Dear Editor,
I urge the Hon Minister of Natural Resources to converse with the Hon Minister of Health before asserting that it will take ten years to implement a ban on mercury poisoning. The Chief Medical Officer was so concerned about mercury poisoning in Guyana, that he made it a point to educate almost two hundred doctors last year about mercury. Foetuses, infants and young children are those most vulnerable to mercury poisoning.
I will share my personal experiences. (Other health professionals will have their stories, and the Chief Medical Officer should have national data.)Last year, a distraught young professional had an abortion because she had chronic high mercury levels as a result of her work with GGMC, and knew the high risk of delivering an infant with severe developmental and neurological abnormalities.

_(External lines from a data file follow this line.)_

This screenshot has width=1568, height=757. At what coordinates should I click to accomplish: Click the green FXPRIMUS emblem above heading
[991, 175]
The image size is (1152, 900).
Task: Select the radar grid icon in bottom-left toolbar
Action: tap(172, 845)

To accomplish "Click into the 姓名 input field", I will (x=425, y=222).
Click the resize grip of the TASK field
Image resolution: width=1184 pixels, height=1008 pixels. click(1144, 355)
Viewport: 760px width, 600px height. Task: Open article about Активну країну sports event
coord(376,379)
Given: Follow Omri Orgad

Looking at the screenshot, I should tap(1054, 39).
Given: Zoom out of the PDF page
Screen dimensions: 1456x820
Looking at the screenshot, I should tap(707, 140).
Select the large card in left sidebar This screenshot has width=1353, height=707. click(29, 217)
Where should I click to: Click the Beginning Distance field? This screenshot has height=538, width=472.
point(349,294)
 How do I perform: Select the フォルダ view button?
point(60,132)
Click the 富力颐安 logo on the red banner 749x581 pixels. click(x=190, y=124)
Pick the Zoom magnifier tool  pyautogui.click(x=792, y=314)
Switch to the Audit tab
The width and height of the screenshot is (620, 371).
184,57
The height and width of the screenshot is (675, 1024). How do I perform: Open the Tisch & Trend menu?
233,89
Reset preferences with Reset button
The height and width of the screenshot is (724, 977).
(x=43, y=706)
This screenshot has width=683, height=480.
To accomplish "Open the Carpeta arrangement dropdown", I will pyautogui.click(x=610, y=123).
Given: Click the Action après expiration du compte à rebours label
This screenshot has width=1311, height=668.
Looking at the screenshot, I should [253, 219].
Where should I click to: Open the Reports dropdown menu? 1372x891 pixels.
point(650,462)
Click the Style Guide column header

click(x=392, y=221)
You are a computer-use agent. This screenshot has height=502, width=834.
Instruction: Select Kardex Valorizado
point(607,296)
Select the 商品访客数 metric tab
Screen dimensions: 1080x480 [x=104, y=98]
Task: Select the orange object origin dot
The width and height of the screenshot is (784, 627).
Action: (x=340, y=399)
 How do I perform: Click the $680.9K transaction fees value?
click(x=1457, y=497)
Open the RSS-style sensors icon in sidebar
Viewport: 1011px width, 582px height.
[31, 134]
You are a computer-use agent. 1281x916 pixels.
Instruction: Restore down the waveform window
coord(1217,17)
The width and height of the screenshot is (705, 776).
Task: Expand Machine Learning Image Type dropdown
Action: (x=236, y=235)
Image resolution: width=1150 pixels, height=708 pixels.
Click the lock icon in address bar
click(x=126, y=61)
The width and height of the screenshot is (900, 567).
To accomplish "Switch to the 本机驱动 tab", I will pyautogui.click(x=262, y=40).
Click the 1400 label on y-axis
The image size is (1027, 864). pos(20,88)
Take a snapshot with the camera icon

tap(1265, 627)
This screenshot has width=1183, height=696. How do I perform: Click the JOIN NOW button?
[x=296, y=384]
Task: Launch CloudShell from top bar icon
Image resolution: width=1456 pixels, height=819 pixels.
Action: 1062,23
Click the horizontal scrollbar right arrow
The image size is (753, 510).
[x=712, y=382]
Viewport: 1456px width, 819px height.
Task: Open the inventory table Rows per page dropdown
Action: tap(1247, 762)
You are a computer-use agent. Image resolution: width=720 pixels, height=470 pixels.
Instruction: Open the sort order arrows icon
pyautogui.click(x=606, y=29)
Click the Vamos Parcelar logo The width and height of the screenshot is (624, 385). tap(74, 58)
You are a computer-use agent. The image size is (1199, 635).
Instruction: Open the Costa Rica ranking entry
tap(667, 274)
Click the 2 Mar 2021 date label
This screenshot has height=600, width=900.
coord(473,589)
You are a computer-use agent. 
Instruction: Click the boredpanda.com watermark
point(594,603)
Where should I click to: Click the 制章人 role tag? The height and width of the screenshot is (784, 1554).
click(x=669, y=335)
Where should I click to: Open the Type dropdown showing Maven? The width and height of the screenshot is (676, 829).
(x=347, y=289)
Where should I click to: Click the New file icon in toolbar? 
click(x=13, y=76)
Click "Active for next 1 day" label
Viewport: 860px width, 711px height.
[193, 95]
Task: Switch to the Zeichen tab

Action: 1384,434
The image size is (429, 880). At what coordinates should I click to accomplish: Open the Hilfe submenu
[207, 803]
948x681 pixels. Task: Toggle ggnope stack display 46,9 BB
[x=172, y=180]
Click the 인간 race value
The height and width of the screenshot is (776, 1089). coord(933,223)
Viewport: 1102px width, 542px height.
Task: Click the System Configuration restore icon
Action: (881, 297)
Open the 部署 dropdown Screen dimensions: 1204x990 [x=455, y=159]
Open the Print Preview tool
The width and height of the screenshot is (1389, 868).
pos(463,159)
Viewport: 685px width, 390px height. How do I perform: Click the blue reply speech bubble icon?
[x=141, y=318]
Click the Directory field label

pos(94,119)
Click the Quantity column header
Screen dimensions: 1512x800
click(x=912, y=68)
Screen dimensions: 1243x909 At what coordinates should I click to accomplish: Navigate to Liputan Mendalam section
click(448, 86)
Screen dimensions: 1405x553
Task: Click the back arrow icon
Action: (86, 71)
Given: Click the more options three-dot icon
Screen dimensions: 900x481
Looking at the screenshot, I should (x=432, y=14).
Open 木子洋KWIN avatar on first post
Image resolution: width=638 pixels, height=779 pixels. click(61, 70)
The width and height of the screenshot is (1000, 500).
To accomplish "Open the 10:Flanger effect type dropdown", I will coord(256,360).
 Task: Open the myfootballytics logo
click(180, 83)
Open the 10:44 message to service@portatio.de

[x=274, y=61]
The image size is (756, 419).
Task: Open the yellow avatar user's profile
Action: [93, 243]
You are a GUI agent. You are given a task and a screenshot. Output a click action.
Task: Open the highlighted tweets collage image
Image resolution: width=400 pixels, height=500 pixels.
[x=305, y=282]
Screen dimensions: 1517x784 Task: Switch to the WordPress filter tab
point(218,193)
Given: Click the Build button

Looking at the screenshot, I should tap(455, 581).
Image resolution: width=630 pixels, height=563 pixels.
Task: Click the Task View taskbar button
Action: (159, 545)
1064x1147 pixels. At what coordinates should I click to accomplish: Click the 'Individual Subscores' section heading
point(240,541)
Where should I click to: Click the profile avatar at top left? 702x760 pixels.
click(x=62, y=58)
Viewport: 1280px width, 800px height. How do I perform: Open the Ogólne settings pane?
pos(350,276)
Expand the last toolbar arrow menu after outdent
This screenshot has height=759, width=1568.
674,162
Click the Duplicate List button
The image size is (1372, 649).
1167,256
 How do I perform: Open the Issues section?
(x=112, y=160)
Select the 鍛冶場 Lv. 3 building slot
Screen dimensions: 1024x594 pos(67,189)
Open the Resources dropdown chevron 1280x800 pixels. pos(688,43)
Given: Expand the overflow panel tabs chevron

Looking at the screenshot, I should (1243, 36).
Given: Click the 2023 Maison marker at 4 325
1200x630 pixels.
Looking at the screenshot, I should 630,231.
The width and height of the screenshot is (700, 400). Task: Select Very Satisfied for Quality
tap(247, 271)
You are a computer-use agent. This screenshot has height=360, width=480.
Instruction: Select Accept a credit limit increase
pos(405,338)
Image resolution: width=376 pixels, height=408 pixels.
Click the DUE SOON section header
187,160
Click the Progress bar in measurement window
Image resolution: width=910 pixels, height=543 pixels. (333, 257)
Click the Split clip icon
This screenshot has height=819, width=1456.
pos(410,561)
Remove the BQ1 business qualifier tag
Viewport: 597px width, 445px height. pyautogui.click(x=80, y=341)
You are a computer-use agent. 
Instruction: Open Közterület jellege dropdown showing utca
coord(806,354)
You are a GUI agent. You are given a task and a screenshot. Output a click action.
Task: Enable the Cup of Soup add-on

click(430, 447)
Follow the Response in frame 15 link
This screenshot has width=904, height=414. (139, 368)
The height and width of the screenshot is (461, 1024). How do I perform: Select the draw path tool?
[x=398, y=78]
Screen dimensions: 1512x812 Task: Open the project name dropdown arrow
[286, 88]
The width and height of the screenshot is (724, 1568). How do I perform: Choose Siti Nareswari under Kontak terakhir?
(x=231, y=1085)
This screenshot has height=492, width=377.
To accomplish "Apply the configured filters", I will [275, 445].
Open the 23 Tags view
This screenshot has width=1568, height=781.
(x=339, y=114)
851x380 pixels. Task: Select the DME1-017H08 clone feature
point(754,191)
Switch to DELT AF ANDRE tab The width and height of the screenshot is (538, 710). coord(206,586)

She asserted that GGMC routinely checked her mercury levels, but no treatment was offered and no effective preventive measures were implemented. At the time, I assumed these assertions were coloured by her highly emotional state, since it is a basic principle to have the antidote to your poisons available.
The following month, the toddler of a city jeweller died, due to severe mercury poisoning. We had contacted the GGMC for the antidote in a desperate attempt to save this child. They stated that they had NO ANTIDOTE, not even for their staff!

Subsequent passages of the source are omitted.